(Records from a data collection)
--- --- ---

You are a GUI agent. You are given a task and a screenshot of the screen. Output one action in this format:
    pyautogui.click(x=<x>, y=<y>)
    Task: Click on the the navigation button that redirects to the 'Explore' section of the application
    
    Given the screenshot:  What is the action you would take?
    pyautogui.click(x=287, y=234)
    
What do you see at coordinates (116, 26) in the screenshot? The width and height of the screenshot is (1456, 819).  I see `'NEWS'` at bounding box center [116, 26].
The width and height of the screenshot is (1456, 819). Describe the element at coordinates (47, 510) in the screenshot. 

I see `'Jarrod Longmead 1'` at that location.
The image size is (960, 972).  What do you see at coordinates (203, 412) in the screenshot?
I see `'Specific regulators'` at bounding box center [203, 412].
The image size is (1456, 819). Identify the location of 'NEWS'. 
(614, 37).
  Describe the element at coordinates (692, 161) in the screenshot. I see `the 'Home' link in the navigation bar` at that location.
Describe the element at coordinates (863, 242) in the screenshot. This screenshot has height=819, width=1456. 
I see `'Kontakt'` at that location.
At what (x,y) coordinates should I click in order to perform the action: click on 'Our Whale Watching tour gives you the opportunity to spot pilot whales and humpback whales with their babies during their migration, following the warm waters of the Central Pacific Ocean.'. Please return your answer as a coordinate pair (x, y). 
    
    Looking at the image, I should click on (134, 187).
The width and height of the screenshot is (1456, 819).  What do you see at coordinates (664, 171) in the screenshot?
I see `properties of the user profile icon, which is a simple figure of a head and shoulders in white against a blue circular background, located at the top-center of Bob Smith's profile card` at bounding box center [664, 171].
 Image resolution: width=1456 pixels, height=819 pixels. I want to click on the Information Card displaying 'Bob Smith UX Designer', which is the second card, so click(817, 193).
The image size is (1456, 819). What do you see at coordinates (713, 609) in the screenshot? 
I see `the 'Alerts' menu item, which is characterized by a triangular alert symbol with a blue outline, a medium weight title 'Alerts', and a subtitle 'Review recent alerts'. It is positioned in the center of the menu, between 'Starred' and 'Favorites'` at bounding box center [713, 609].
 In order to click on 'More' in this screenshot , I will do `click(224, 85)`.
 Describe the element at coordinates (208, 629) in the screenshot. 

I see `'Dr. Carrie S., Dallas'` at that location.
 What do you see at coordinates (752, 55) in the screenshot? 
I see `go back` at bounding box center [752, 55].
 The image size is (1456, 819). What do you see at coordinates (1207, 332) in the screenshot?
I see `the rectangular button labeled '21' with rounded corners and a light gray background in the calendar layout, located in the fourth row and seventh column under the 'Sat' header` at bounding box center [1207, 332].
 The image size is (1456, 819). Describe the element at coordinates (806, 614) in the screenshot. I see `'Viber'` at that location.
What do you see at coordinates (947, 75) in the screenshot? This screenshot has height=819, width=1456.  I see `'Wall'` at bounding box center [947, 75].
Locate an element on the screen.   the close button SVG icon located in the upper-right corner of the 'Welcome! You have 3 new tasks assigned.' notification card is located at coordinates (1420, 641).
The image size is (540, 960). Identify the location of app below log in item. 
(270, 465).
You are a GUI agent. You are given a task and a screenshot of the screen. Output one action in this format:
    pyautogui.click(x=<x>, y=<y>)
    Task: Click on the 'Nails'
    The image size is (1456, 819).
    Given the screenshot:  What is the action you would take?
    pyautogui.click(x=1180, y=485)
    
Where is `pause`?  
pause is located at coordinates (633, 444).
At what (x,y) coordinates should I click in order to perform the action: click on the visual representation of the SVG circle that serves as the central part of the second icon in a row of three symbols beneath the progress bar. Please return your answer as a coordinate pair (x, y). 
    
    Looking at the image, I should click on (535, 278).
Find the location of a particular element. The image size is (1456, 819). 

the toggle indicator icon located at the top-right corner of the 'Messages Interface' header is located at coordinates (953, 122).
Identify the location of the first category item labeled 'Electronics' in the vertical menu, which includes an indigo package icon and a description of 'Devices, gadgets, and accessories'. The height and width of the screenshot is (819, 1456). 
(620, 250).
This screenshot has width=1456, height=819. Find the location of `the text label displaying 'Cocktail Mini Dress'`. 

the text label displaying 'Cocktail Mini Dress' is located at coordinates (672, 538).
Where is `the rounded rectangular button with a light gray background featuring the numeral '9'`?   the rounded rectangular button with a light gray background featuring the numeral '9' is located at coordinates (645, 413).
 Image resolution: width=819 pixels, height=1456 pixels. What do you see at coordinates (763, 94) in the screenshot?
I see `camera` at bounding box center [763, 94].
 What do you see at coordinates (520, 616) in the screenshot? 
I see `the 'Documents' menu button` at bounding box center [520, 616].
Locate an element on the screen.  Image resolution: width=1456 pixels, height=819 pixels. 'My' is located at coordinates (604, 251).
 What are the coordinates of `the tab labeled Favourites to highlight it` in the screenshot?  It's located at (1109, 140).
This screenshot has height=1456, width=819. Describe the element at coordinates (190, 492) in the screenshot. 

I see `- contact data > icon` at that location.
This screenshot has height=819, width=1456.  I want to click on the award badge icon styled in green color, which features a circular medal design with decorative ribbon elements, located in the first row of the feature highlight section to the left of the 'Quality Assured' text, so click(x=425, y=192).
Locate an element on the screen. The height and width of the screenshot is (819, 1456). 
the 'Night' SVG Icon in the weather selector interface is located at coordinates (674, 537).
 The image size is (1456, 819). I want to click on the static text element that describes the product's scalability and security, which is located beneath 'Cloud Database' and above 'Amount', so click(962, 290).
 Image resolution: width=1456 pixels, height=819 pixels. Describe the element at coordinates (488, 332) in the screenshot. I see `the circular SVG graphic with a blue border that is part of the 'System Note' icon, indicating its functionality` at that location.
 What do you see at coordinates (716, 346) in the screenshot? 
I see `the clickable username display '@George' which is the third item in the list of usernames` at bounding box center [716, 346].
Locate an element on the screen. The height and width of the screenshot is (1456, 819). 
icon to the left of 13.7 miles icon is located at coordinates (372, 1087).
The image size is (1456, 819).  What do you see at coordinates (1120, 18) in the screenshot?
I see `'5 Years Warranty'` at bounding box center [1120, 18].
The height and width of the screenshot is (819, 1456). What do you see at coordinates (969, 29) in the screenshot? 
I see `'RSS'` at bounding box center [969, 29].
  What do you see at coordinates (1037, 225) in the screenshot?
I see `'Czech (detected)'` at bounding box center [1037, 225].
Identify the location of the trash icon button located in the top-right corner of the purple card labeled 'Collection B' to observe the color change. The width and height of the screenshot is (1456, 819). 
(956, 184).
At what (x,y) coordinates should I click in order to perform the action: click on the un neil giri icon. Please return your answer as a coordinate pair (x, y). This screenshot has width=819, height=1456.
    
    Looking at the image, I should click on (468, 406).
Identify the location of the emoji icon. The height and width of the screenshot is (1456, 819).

--- --- ---

WORK TO DO:
Copy out all of the items above again, swapping "coordinate pair" for "pair of numbers" and leaving everything else the same.

TASK ANSWER:
You are a GUI agent. You are given a task and a screenshot of the screen. Output one action in this format:
    pyautogui.click(x=<x>, y=<y>)
    Task: Click on the the navigation button that redirects to the 'Explore' section of the application
    
    Given the screenshot:  What is the action you would take?
    pyautogui.click(x=287, y=234)
    
What do you see at coordinates (116, 26) in the screenshot? The width and height of the screenshot is (1456, 819).  I see `'NEWS'` at bounding box center [116, 26].
The width and height of the screenshot is (1456, 819). Describe the element at coordinates (47, 510) in the screenshot. 

I see `'Jarrod Longmead 1'` at that location.
The image size is (960, 972).  What do you see at coordinates (203, 412) in the screenshot?
I see `'Specific regulators'` at bounding box center [203, 412].
The image size is (1456, 819). Identify the location of 'NEWS'. 
(614, 37).
  Describe the element at coordinates (692, 161) in the screenshot. I see `the 'Home' link in the navigation bar` at that location.
Describe the element at coordinates (863, 242) in the screenshot. This screenshot has height=819, width=1456. 
I see `'Kontakt'` at that location.
At what (x,y) coordinates should I click in order to perform the action: click on 'Our Whale Watching tour gives you the opportunity to spot pilot whales and humpback whales with their babies during their migration, following the warm waters of the Central Pacific Ocean.'. Please return your answer as a pair of numbers (x, y). 
    
    Looking at the image, I should click on (134, 187).
The width and height of the screenshot is (1456, 819).  What do you see at coordinates (664, 171) in the screenshot?
I see `properties of the user profile icon, which is a simple figure of a head and shoulders in white against a blue circular background, located at the top-center of Bob Smith's profile card` at bounding box center [664, 171].
 Image resolution: width=1456 pixels, height=819 pixels. I want to click on the Information Card displaying 'Bob Smith UX Designer', which is the second card, so click(817, 193).
The image size is (1456, 819). What do you see at coordinates (713, 609) in the screenshot? 
I see `the 'Alerts' menu item, which is characterized by a triangular alert symbol with a blue outline, a medium weight title 'Alerts', and a subtitle 'Review recent alerts'. It is positioned in the center of the menu, between 'Starred' and 'Favorites'` at bounding box center [713, 609].
 In order to click on 'More' in this screenshot , I will do `click(224, 85)`.
 Describe the element at coordinates (208, 629) in the screenshot. 

I see `'Dr. Carrie S., Dallas'` at that location.
 What do you see at coordinates (752, 55) in the screenshot? 
I see `go back` at bounding box center [752, 55].
 The image size is (1456, 819). What do you see at coordinates (1207, 332) in the screenshot?
I see `the rectangular button labeled '21' with rounded corners and a light gray background in the calendar layout, located in the fourth row and seventh column under the 'Sat' header` at bounding box center [1207, 332].
 The image size is (1456, 819). Describe the element at coordinates (806, 614) in the screenshot. I see `'Viber'` at that location.
What do you see at coordinates (947, 75) in the screenshot? This screenshot has height=819, width=1456.  I see `'Wall'` at bounding box center [947, 75].
Locate an element on the screen.   the close button SVG icon located in the upper-right corner of the 'Welcome! You have 3 new tasks assigned.' notification card is located at coordinates (1420, 641).
The image size is (540, 960). Identify the location of app below log in item. 
(270, 465).
You are a GUI agent. You are given a task and a screenshot of the screen. Output one action in this format:
    pyautogui.click(x=<x>, y=<y>)
    Task: Click on the 'Nails'
    The image size is (1456, 819).
    Given the screenshot:  What is the action you would take?
    pyautogui.click(x=1180, y=485)
    
Where is `pause`?  
pause is located at coordinates (633, 444).
At what (x,y) coordinates should I click in order to perform the action: click on the visual representation of the SVG circle that serves as the central part of the second icon in a row of three symbols beneath the progress bar. Please return your answer as a pair of numbers (x, y). 
    
    Looking at the image, I should click on (535, 278).
Find the location of a particular element. The image size is (1456, 819). 

the toggle indicator icon located at the top-right corner of the 'Messages Interface' header is located at coordinates (953, 122).
Identify the location of the first category item labeled 'Electronics' in the vertical menu, which includes an indigo package icon and a description of 'Devices, gadgets, and accessories'. The height and width of the screenshot is (819, 1456). 
(620, 250).
This screenshot has width=1456, height=819. Find the location of `the text label displaying 'Cocktail Mini Dress'`. 

the text label displaying 'Cocktail Mini Dress' is located at coordinates (672, 538).
Where is `the rounded rectangular button with a light gray background featuring the numeral '9'`?   the rounded rectangular button with a light gray background featuring the numeral '9' is located at coordinates (645, 413).
 Image resolution: width=819 pixels, height=1456 pixels. What do you see at coordinates (763, 94) in the screenshot?
I see `camera` at bounding box center [763, 94].
 What do you see at coordinates (520, 616) in the screenshot? 
I see `the 'Documents' menu button` at bounding box center [520, 616].
Locate an element on the screen.  Image resolution: width=1456 pixels, height=819 pixels. 'My' is located at coordinates (604, 251).
 What are the coordinates of `the tab labeled Favourites to highlight it` in the screenshot?  It's located at (1109, 140).
This screenshot has height=1456, width=819. Describe the element at coordinates (190, 492) in the screenshot. 

I see `- contact data > icon` at that location.
This screenshot has height=819, width=1456.  I want to click on the award badge icon styled in green color, which features a circular medal design with decorative ribbon elements, located in the first row of the feature highlight section to the left of the 'Quality Assured' text, so click(x=425, y=192).
Locate an element on the screen. The height and width of the screenshot is (819, 1456). 
the 'Night' SVG Icon in the weather selector interface is located at coordinates (674, 537).
 The image size is (1456, 819). I want to click on the static text element that describes the product's scalability and security, which is located beneath 'Cloud Database' and above 'Amount', so click(962, 290).
 Image resolution: width=1456 pixels, height=819 pixels. Describe the element at coordinates (488, 332) in the screenshot. I see `the circular SVG graphic with a blue border that is part of the 'System Note' icon, indicating its functionality` at that location.
 What do you see at coordinates (716, 346) in the screenshot? 
I see `the clickable username display '@George' which is the third item in the list of usernames` at bounding box center [716, 346].
Locate an element on the screen. The height and width of the screenshot is (1456, 819). 
icon to the left of 13.7 miles icon is located at coordinates (372, 1087).
The image size is (1456, 819).  What do you see at coordinates (1120, 18) in the screenshot?
I see `'5 Years Warranty'` at bounding box center [1120, 18].
The height and width of the screenshot is (819, 1456). What do you see at coordinates (969, 29) in the screenshot? 
I see `'RSS'` at bounding box center [969, 29].
  What do you see at coordinates (1037, 225) in the screenshot?
I see `'Czech (detected)'` at bounding box center [1037, 225].
Identify the location of the trash icon button located in the top-right corner of the purple card labeled 'Collection B' to observe the color change. The width and height of the screenshot is (1456, 819). 
(956, 184).
At what (x,y) coordinates should I click in order to perform the action: click on the un neil giri icon. Please return your answer as a pair of numbers (x, y). This screenshot has width=819, height=1456.
    
    Looking at the image, I should click on (468, 406).
Identify the location of the emoji icon. The height and width of the screenshot is (1456, 819).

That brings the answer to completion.